Un temps dédié pour chercher des solutions entre personnes concernées par un différend, une vision divergente. Un temps pour chercher à mieux se comprendre, soi, ses réactions mais aussi "l’autre" avec l’appui d’une personne extérieure à la situation : le ou la médiatrice. Avec Agri Médiation, la profession a fait le choix de la co-médiation par les pairs, c’est-à-dire : une médiation conduite par deux personnes, un homme et une femme complémentaire dans leur sensibilité, agriculteur ou agricultrice ou retraité.e de l’agriculture pour faciliter la compréhension, et la confiance par une connaissance partagée du métier.

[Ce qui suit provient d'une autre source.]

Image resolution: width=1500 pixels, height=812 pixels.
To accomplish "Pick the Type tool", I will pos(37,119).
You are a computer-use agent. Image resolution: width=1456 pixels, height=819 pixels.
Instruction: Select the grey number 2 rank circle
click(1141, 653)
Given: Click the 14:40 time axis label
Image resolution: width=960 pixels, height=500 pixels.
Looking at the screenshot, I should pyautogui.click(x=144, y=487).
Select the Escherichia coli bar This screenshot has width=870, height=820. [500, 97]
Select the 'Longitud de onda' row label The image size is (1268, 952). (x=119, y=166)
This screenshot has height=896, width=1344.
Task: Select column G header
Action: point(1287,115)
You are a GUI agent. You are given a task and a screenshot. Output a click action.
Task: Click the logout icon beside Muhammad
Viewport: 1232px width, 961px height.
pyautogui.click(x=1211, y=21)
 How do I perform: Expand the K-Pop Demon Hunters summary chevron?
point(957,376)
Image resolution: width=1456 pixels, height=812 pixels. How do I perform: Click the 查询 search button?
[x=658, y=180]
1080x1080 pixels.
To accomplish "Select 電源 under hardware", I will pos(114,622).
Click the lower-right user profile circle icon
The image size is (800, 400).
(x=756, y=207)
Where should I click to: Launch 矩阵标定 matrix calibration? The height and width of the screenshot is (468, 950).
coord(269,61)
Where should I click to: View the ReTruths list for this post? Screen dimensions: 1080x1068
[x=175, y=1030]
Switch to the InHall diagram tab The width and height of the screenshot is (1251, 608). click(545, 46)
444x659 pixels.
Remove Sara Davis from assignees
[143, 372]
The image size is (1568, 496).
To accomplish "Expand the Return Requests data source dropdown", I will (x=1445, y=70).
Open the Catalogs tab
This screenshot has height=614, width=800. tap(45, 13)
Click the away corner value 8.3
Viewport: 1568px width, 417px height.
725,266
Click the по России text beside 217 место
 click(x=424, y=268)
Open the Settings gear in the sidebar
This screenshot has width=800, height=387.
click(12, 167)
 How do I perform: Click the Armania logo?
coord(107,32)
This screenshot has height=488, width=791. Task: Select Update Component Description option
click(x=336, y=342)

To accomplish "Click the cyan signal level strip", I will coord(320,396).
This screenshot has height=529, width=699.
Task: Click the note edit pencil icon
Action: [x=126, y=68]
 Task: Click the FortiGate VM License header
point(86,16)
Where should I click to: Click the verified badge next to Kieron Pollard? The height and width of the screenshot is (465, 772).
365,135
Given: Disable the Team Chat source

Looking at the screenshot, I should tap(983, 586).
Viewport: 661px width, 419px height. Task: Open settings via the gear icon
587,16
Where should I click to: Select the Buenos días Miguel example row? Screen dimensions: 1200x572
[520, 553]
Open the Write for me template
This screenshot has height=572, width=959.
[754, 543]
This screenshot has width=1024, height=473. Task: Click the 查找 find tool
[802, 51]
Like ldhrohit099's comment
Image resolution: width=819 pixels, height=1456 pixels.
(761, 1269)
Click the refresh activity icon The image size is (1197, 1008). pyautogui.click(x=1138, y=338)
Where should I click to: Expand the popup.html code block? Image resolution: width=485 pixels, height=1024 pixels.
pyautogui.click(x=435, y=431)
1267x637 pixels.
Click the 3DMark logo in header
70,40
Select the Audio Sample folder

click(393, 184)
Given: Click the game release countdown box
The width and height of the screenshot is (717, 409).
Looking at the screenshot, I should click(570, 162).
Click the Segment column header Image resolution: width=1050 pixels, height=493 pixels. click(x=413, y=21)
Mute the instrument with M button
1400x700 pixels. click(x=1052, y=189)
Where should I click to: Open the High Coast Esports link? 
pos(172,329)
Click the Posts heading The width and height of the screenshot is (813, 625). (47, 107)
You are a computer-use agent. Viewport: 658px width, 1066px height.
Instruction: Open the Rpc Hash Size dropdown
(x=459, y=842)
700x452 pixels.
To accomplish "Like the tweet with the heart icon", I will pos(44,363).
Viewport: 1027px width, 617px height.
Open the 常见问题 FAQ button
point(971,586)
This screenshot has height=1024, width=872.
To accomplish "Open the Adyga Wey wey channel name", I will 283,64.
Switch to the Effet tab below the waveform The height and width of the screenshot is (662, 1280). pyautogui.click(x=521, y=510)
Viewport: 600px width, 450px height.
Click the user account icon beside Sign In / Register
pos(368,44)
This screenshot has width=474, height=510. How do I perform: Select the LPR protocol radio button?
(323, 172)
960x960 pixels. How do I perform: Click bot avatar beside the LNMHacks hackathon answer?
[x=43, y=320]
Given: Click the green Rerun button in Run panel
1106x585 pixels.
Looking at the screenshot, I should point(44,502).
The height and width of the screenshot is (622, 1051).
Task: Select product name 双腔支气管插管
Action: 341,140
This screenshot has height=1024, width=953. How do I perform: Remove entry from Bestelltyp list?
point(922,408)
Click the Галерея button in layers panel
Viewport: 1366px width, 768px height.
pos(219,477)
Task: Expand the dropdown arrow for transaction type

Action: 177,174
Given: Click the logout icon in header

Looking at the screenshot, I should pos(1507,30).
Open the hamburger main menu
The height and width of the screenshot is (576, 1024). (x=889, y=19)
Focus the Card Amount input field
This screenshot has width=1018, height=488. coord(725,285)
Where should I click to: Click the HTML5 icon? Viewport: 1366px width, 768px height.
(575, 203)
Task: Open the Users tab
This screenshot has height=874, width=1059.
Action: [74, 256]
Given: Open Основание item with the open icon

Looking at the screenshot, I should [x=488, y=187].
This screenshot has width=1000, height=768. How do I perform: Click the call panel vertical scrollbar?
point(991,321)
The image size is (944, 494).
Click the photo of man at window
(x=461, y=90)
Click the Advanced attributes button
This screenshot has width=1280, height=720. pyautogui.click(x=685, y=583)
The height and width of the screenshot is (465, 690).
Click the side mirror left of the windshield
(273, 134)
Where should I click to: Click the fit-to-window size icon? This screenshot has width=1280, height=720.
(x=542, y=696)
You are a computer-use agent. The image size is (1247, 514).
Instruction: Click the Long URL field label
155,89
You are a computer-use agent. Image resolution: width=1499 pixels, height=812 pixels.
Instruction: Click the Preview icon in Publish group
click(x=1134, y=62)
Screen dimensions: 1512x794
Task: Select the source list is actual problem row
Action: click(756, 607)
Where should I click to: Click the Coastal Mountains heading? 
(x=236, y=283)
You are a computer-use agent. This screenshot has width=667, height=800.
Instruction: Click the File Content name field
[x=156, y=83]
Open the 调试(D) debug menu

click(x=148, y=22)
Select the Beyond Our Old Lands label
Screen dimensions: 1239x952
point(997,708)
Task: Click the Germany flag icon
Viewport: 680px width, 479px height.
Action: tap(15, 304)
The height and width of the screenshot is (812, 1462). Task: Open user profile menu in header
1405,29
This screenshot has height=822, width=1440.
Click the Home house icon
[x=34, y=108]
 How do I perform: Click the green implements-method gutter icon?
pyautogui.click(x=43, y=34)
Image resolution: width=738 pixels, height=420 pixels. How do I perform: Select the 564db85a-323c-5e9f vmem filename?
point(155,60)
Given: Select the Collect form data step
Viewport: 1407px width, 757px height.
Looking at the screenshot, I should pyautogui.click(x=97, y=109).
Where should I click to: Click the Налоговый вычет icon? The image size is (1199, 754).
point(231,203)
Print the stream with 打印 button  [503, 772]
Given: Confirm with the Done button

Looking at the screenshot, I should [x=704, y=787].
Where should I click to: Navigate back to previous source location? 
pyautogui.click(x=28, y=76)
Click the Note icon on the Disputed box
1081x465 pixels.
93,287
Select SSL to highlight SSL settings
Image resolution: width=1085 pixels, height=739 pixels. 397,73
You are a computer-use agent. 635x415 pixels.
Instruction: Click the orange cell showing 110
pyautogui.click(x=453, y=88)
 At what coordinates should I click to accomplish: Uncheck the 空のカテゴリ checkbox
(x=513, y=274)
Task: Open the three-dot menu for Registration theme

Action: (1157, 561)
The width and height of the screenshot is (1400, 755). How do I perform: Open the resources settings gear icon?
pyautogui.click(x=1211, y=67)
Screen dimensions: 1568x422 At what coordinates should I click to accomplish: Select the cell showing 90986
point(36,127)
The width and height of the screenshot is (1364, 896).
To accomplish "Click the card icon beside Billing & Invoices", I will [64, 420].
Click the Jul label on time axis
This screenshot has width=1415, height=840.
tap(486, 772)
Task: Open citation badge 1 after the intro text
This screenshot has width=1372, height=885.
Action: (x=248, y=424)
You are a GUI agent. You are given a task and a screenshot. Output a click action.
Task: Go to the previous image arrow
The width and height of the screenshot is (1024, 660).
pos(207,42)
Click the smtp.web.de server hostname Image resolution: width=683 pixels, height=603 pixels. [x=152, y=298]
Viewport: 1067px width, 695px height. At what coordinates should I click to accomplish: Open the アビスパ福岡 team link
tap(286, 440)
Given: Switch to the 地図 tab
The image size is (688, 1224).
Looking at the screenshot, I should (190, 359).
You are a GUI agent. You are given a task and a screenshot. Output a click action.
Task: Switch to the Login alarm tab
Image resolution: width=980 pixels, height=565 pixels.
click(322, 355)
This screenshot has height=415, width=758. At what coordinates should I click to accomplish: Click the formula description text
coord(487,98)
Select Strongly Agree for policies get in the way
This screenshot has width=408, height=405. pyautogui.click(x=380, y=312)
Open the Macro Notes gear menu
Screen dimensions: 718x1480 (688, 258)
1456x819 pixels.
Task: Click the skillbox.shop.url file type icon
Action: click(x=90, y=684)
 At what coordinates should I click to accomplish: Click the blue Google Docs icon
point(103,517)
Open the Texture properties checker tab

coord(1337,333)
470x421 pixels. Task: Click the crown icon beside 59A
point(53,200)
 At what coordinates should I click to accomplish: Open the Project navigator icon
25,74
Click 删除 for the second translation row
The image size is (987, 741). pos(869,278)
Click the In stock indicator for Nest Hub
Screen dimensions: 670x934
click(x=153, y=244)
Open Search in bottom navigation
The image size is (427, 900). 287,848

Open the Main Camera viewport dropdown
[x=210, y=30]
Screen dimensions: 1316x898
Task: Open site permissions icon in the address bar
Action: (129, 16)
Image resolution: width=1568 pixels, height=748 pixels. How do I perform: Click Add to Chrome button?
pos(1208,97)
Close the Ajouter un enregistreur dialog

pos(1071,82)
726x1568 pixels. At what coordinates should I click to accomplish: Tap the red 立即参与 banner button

Les médiateurs sont formés et échangent régulièrement dans le respect de la confidentialité sur les situations vécues, pour améliorer leur pratique et prendre le recul nécessaire.
La médiation prévoit un temps, où l’on regarde ce qui s’est passé, on revient sur les faits, on quitte le jugement pour mieux analyser, comprendre et tenter d’accepter les différences de points de vue. Quand cette première étape est franchie, on peut alors chercher des solutions pour identifier ensuite celle qui convient le mieux aux différentes parties et la finaliser. Pour cela on alterne des temps d’entretien individuel et collectif.
La durée de la médiation varie en fonction des situations, en 2020, les médiations se sont conduites en moyenne avec quatre rendez-vous (d’1/2 ou d’1 journée suivant les cas) pour un montant moyen de 1 330 €, il était le 1 850 € en 2019. Ces montants varient d’une médiation à l’autre, ils comprennent le temps passé par les médiateurs à hauteur de 160 € par jour, les frais de déplacement et un forfait administratif de 250 €.